● Dataset excerpts:
— BEGIN —

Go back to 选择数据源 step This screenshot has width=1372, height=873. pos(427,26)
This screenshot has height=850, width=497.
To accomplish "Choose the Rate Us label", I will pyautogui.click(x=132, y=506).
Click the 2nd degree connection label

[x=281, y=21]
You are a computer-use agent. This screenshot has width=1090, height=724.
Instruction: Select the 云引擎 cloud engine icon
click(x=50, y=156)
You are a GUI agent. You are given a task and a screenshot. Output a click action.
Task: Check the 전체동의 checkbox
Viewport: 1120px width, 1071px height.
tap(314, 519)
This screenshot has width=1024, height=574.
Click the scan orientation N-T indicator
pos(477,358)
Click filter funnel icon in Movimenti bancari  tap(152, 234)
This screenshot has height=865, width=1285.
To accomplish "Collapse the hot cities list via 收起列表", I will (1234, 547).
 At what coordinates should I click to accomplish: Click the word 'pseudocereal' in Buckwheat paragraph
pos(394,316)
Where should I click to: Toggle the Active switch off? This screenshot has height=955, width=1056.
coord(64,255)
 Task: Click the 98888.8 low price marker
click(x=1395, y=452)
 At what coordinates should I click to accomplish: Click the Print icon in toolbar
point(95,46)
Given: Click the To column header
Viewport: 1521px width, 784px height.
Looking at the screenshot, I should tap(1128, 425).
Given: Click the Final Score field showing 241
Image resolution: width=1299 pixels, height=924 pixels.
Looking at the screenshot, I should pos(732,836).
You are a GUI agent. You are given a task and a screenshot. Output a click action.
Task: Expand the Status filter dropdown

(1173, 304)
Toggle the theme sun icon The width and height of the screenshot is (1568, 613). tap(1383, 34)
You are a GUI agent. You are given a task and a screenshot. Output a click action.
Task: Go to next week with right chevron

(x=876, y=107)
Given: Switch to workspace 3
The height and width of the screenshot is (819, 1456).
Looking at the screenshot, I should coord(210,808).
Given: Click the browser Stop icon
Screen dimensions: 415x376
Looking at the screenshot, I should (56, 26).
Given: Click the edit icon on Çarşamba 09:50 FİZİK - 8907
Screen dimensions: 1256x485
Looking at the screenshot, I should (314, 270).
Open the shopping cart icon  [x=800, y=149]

— END —

● Exercise requirements:
Rewrite all of the records above, replacing each "GUI agent" with "interface agent" and leaving everything else as it is.

● Answer to the problem:
Go back to 选择数据源 step This screenshot has width=1372, height=873. pos(427,26)
This screenshot has height=850, width=497.
To accomplish "Choose the Rate Us label", I will pyautogui.click(x=132, y=506).
Click the 2nd degree connection label

[x=281, y=21]
You are a computer-use agent. This screenshot has width=1090, height=724.
Instruction: Select the 云引擎 cloud engine icon
click(x=50, y=156)
You are a interface agent. You are given a task and a screenshot. Output a click action.
Task: Check the 전체동의 checkbox
Viewport: 1120px width, 1071px height.
tap(314, 519)
This screenshot has width=1024, height=574.
Click the scan orientation N-T indicator
pos(477,358)
Click filter funnel icon in Movimenti bancari  tap(152, 234)
This screenshot has height=865, width=1285.
To accomplish "Collapse the hot cities list via 收起列表", I will (1234, 547).
 At what coordinates should I click to accomplish: Click the word 'pseudocereal' in Buckwheat paragraph
pos(394,316)
Where should I click to: Toggle the Active switch off? This screenshot has height=955, width=1056.
coord(64,255)
 Task: Click the 98888.8 low price marker
click(x=1395, y=452)
 At what coordinates should I click to accomplish: Click the Print icon in toolbar
point(95,46)
Given: Click the To column header
Viewport: 1521px width, 784px height.
Looking at the screenshot, I should tap(1128, 425).
Given: Click the Final Score field showing 241
Image resolution: width=1299 pixels, height=924 pixels.
Looking at the screenshot, I should pos(732,836).
You are a interface agent. You are given a task and a screenshot. Output a click action.
Task: Expand the Status filter dropdown

(1173, 304)
Toggle the theme sun icon The width and height of the screenshot is (1568, 613). tap(1383, 34)
You are a interface agent. You are given a task and a screenshot. Output a click action.
Task: Go to next week with right chevron

(x=876, y=107)
Given: Switch to workspace 3
The height and width of the screenshot is (819, 1456).
Looking at the screenshot, I should coord(210,808).
Given: Click the browser Stop icon
Screen dimensions: 415x376
Looking at the screenshot, I should (56, 26).
Given: Click the edit icon on Çarşamba 09:50 FİZİK - 8907
Screen dimensions: 1256x485
Looking at the screenshot, I should (314, 270).
Open the shopping cart icon  [x=800, y=149]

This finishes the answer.